Certains mots sont sortis de l’usage commun en même temps que la réalité qu’ils désignaient. Certains linguistes les appellent « archaïsmes historiques »[12], d’autres – « archaïsmes notionnels »[13] :

(fr) haut-de-chausses (partie du vêtement masculin allant de la ceinture aux genoux)[11] ;
(ro) pârcălab (gouverneur militaire d’une cité, d’une contrée)[3] ;
(en) hansom (type de voiture à cheval au XIXe siècle)[14];
(ru) кафтан (kaftan) « caftan »[7] ;
(hu) dézsma « dîme »[15].

Il y a aussi des archaïsmes lexicaux qui désignaient des réalités actuelles, mais sont remplacés par d’autres mots. Exemples :

(fr) moult vs beaucoup de[11] ;
(ro) chezaș vs garant « garant »[3] ;
(en) comradery vs companionship « camaraderie »[14] ;
(ru) сполох (spolokh) vs тревога (trevoga) « alerte »[7] ;
(hu) kaszab vs mészáros « boucher » (nom)[15].

D’autres mots sont des archaïsmes sémantiques, c’est-à-dire ayant désigné autre chose que dans la langue actuelle :

(fr) génie – autrefois « disposition naturelle »[16] ;
(ro) rost – autrefois « bouche », actuellement « but, raison (de faire) »[3] ;
(ru) позор (pozor) – autrefois « spectacle, chose à voir », actuellement « infamie »[7] ;
(hu) marha – autrefois « bien (possédé) », actuellement « bestiau »[15].

Liste des consignes
A: Pour chacune des affirmations suivantes, indiquez par oui ou par non si elle est conforme au texte sur les archaïsmes, et citez les mots du texte qui permettent de trancher. (i) Le mot roumain « rost » signifiait autrefois « bouche ». (ii) Tous les linguistes appellent ces mots sortis de l’usage « archaïsmes historiques ». (iii) Le mot hongrois « kaszab » a été remplacé par un autre mot.
B: Résumez en deux phrases le texte sur les archaïsmes.
C: Prolongez le texte sur les archaïsmes à partir de l’endroit où il s’arrête.

Extrait de données

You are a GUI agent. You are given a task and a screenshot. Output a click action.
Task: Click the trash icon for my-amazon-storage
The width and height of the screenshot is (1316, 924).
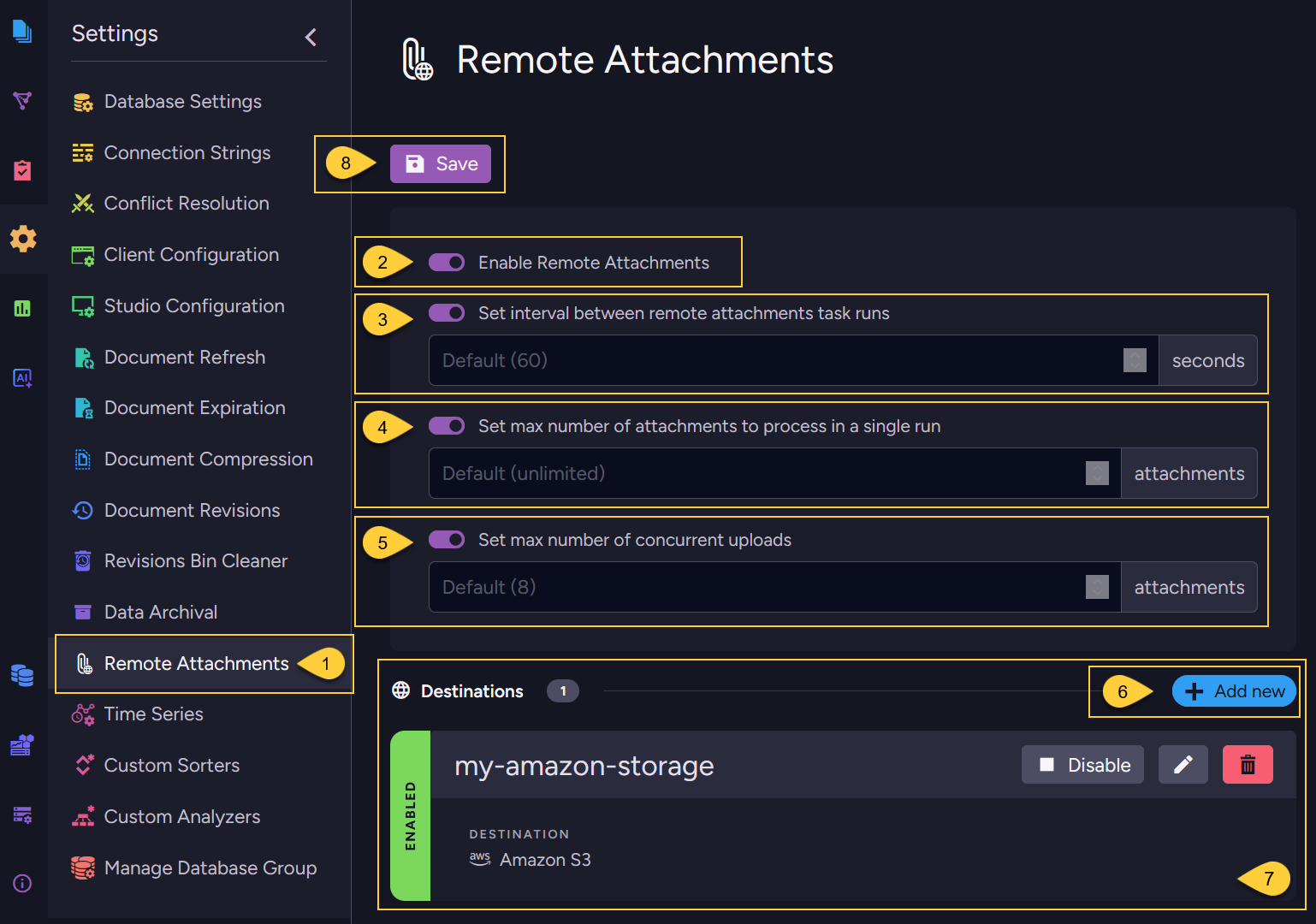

Réponses par consigne
A:
(i) Oui : « rost – autrefois « bouche » ».
(ii) Non : « Certains linguistes les appellent « archaïsmes historiques » » et « d’autres – « archaïsmes notionnels » ».
(iii) Oui : « sont remplacés par d’autres mots » et « kaszab vs mészáros ».

B: Le texte distingue les archaïsmes historiques, ou notionnels, sortis de l’usage en même temps que la réalité qu’ils désignaient, et les archaïsmes lexicaux, qui désignaient des réalités actuelles mais sont remplacés par d’autres mots. Il présente aussi les archaïsmes sémantiques, qui ont désigné autre chose que dans la langue actuelle, et illustre chaque catégorie par des exemples tirés de plusieurs langues.

C:
Certains auteurs délimitent également une catégorie d’archaïsmes lexicaux devenus tels par changement d’un affixe de dérivation : (ru) дружество (droujestvo) → дружба (droujba) « amitié », рыбарь (rybar) → рыбак (rybak) « pêcheur »[7] :

D’autres auteurs prennent en compte une catégorie d’archaïsmes qu’ils appellent « de forme », résultant de modifications phonétiques autres que le remplacement de sons. En hongrois il y en a par[15] :

  • syncope : győzedelem vs győzelem « victoire » ;
  • apocope: pediglen vs pedig « et pourtant » ;
  • métathèse: pök vs köp « il/elle crache ».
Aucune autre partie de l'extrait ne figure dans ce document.